__REQUIREMENT__
A verbatim restatement of the data, free of pictures, is what you should output.

Collected data entries:
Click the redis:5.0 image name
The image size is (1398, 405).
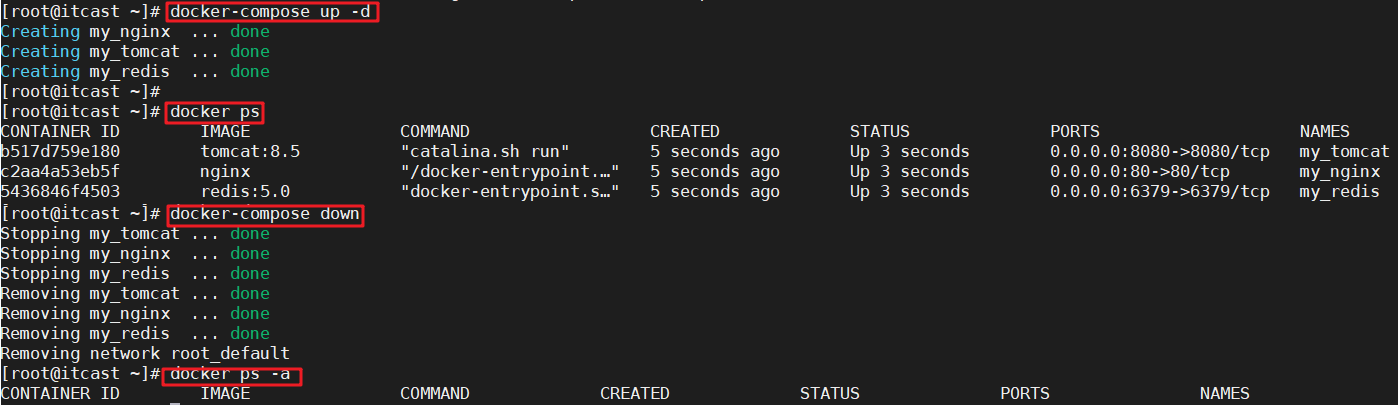tap(245, 192)
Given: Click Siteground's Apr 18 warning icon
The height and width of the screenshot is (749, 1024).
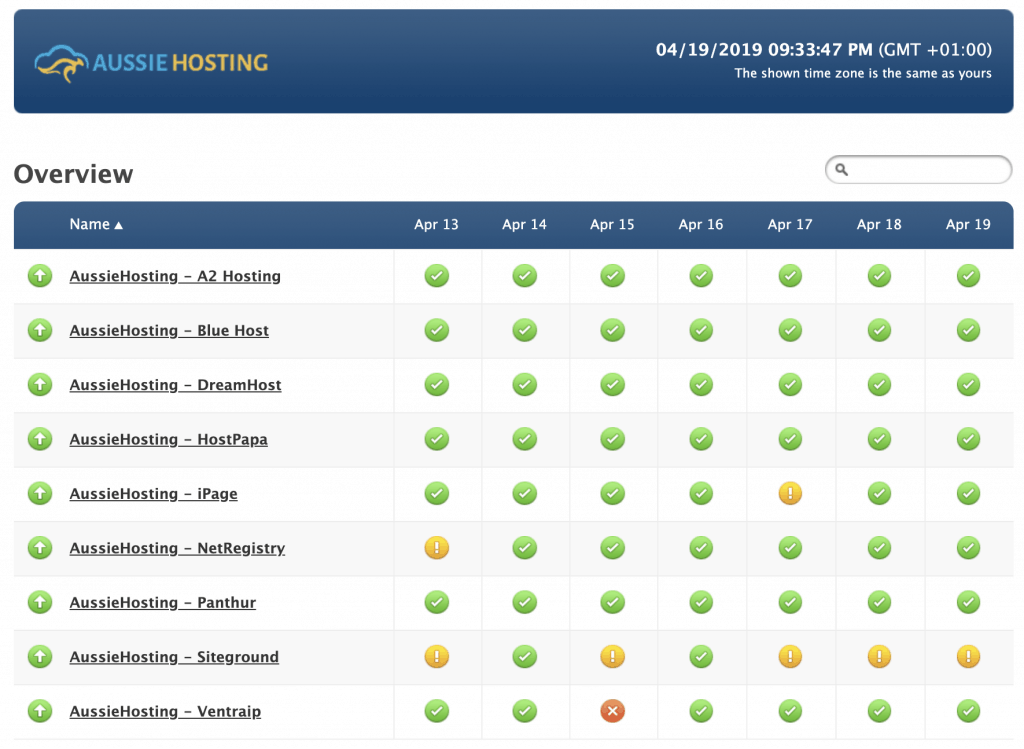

__REPLY__
Click the redis:5.0 image name
The image size is (1398, 405).
tap(245, 192)
Given: Click Siteground's Apr 18 warning icon
The height and width of the screenshot is (749, 1024).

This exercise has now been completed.